Und das nur wenige Tage, nachdem Wladimir Putin den Westen reichlich kryptisch, aber mit unverblümt drohendem Unterton auf eine „asymmetrische Antwort“ zu dessen Waffenlieferungen an die Ukraine einstimmte. Manch einer mag die geschichtliche Symbolik der Aktion gar als Parallele zur Kuba-Krise sehen, die Anfang der 1960er-Jahre die Welt im damaligen Ost-West-Konflikt so nahe an den Rand eines globalen Atomkriegs brachte wie nie zuvor und nie danach.

Was bezweckt der Kreml mit der Entsendung der Schiffe? Ein hochrangiger US-Vertreter betonte nach Informationen der Nachrichtenagentur AP unter Verweis auf Geheimdiensterkenntnisse, dass keines von ihnen Nuklearwaffen an Bord habe. Eine direkte Bedrohung der Vereinigten Staaten oder anderer Länder liege derzeit nicht vor. In der Tat ist Russland ein langjähriger Verbündeter Kubas, im karibischen Raum wurden seine Marineschiffe und Flugzeuge bereits häufiger gesichtet. Ihre Wirtschaftsbeziehungen wollen beide Staaten noch ausbauen – Russland ist seit dem Beginn des Ukraine-Kriegs durch Sanktionen wirtschaftlich relativ stark isoliert.

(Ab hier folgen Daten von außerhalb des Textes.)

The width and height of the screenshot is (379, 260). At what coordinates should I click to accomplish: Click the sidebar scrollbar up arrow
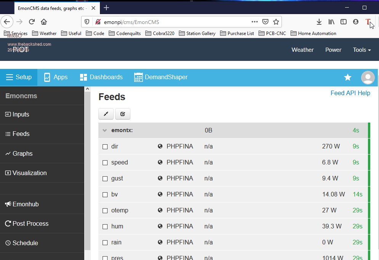pos(87,89)
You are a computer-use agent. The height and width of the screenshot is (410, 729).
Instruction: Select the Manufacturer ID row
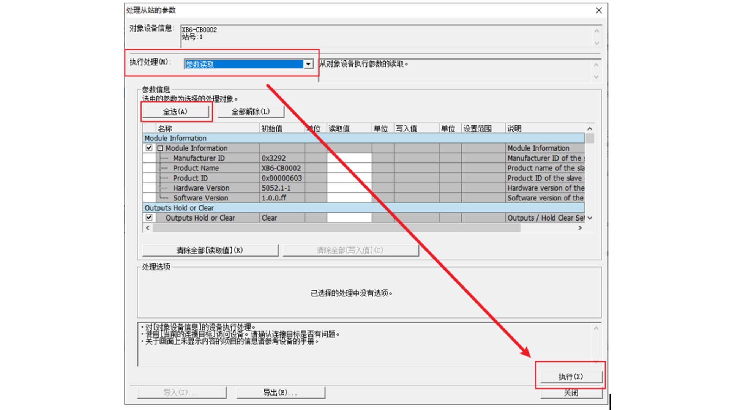click(363, 158)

Der gewählte Zeitpunkt lässt nun aber Zweifel aufkommen, ob es sich bei der Stippvisite der Fregatte „Admiral Gorschkow“ und ihrer Begleitschiffe wirklich lediglich um den angeblichen „Hafenbesuch“ dreht. Denn erst kürzlich erlaubte US-Präsident Joe Biden der Ukraine, mit von den USA bereitgestellten Waffen zur Verteidigung der Großstadt Charkiw auch Ziele in Russland zu attackieren. Nach langem Zögern gab daraufhin die Bundesregierung ebenfalls den Weg dafür frei – auch wenn Kanzler Olaf Scholz (SPD) den von Kiew besonders ersehnten Marschflugkörper Taurus weiterhin nicht liefern will. Putins Reaktion: die Ankündigung möglicher „asymmetrischer“ Maßnahmen Russlands in anderen Teilen der Welt – wozu auch russische Waffenlieferungen in ferne Regionen gehören könnten. „Wir werden sehen, wie sich das Ganze in den nächsten Tagen entwickelt“, sagte der Sicherheitsberater von US-Präsident Joe Biden, Jake Sullivan.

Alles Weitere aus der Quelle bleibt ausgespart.